Loewe unveiled their Fall/Winter 2026 collection at Paris Fashion Week which included the long awaited menswear under the direction of Jack McCollough and Lazaro Hernandez. For over a decade, the house pushed its reputation for craft into almost surreal territory, where familiar garments were reimagined through unexpected techniques and textures. Jack and Lazaro didn’t disappoint as they leaned heavily into experimentation while not shying away from the playful.

Humour, levity, and a bright, inclusive spirit — qualities we recognise as intrinsic to LOEWE’s Spanish heritage — led us to the work of Cosima von Bonin, an artist we have long admired and with whom we were fortunate to spend time recently. Her work mirrors many of the ideas we were seeking to articulate and manifest in physical form. Her wry humour cloaks rigorous questioning and critique — a tension between outward levity and a subversive undercurrent. Humour can be revolutionary, at times the most piercing way to deliver a serious message.” noted Jack and Lazaro in the show notes.

For men, the collection revolved around the idea of transforming everyday pieces into something slightly uncanny.
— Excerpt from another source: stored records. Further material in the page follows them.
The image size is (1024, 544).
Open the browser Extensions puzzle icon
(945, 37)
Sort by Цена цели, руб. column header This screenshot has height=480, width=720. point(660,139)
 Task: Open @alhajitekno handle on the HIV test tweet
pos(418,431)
Elsewhere, latex became the season’s most striking material as coats and tops were moulded from replicas of real garments producing pieces that looked liquid and glossy as if clothing had been frozen mid-drip. The house’s famed leatherwork remained central. Bouclé coats were crafted from looped lacquered leather, while tartan knits were surprisingly produced from ultra-thin leather yarn. Even classic winter staples like corduroy trousers and overcoats were reinvented in pastel-dyed shearling, trimmed in soft gradients reminiscent of poodle grooming. The result was both luxurious and faintly absurd.
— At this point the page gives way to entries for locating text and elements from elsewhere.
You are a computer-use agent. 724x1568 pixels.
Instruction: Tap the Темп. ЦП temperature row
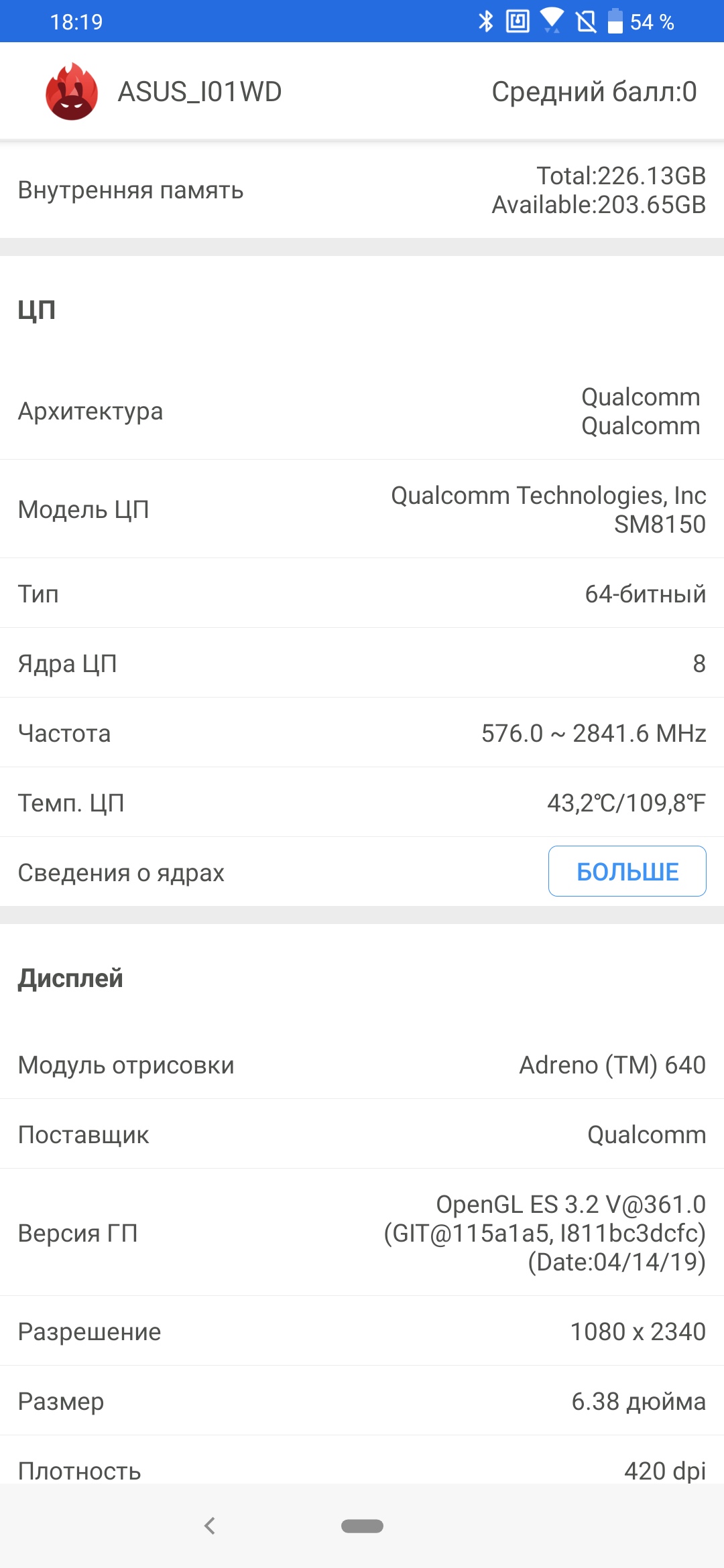pos(362,803)
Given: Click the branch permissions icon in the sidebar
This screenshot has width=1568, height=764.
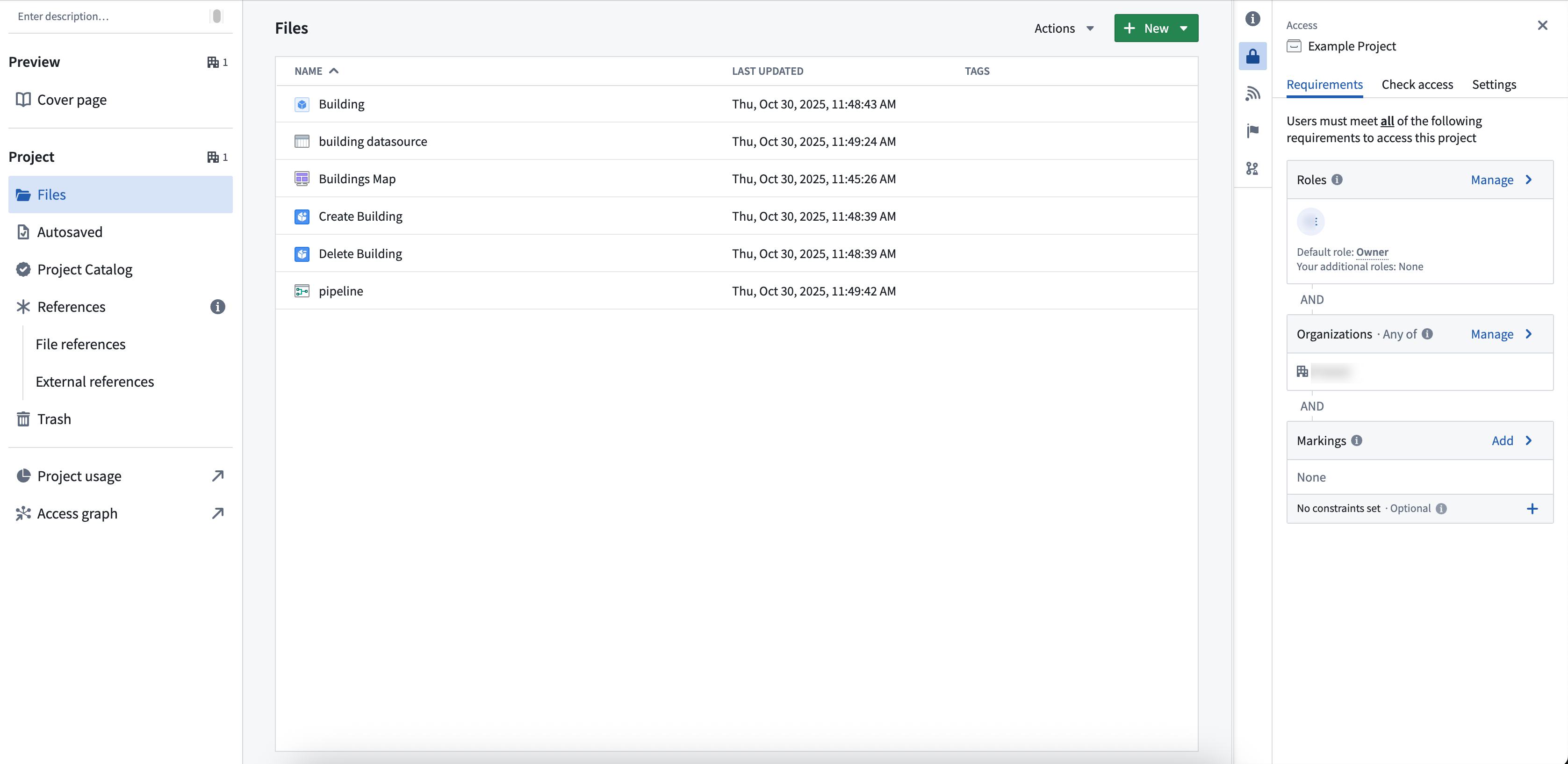Looking at the screenshot, I should pyautogui.click(x=1253, y=169).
Sportswear references grounded the collection. Rubber-moulded sneakers and hybrid slingbacks lent the looks a contemporary edge, while oversized scarves and layered hoods added a sense of exaggerated practicality. Color played an equally important role with bright, optimistic tones punctuated the lineup, amplifying the tactile richness of the materials and reinforcing the collection’s spirit of experimentation.
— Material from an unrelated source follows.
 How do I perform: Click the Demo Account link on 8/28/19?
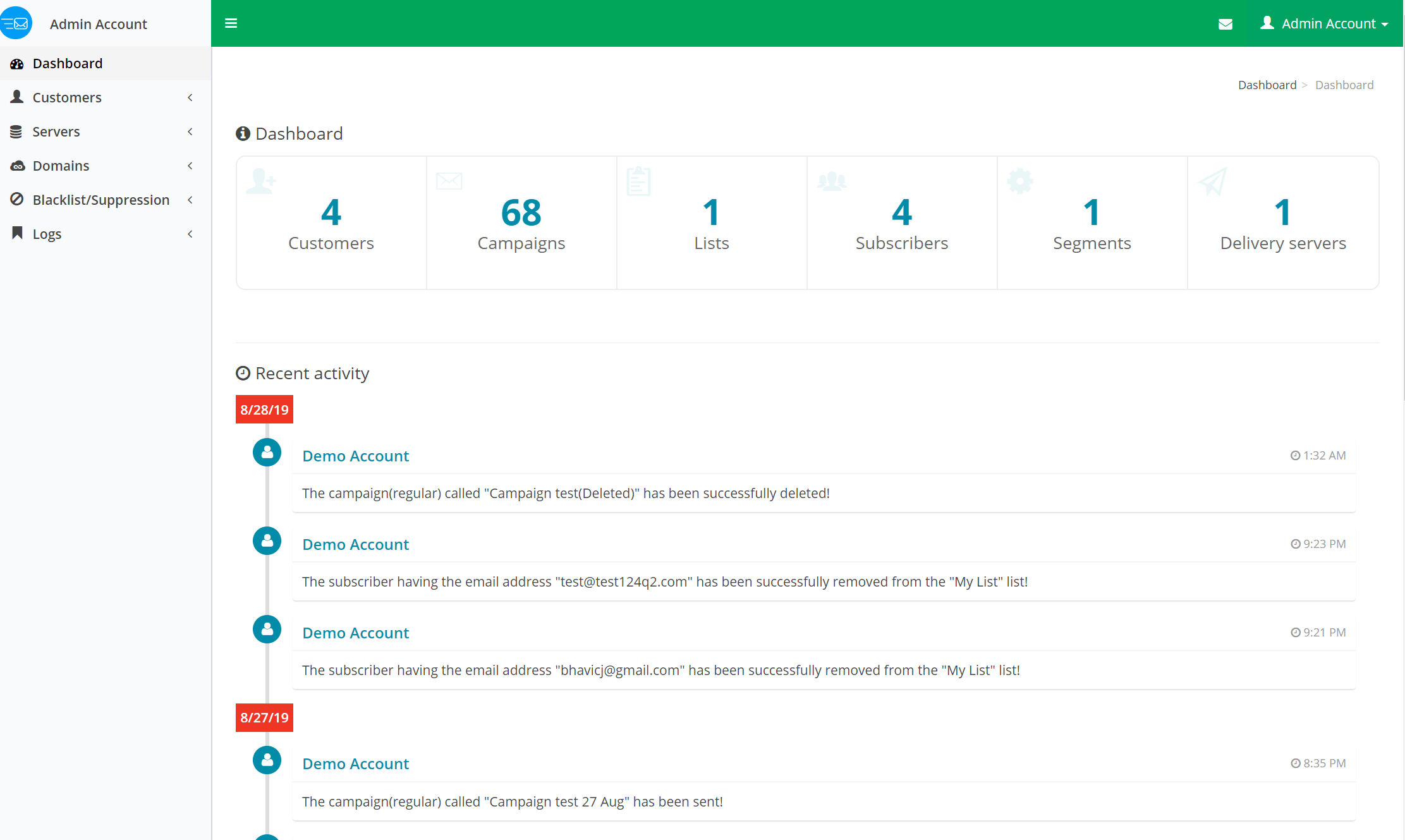coord(355,455)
A thread of artistic collaboration ran throughout. The work of Cosima von Bonin informed both the visual language and the accessories, with playful animal motifs appearing as charms and sculptural details. That same whimsical energy seeped into the menswear itself, particularly in the triple-hooded parkas that stacked one hood atop another making a wink at fashion’s capacity for humor.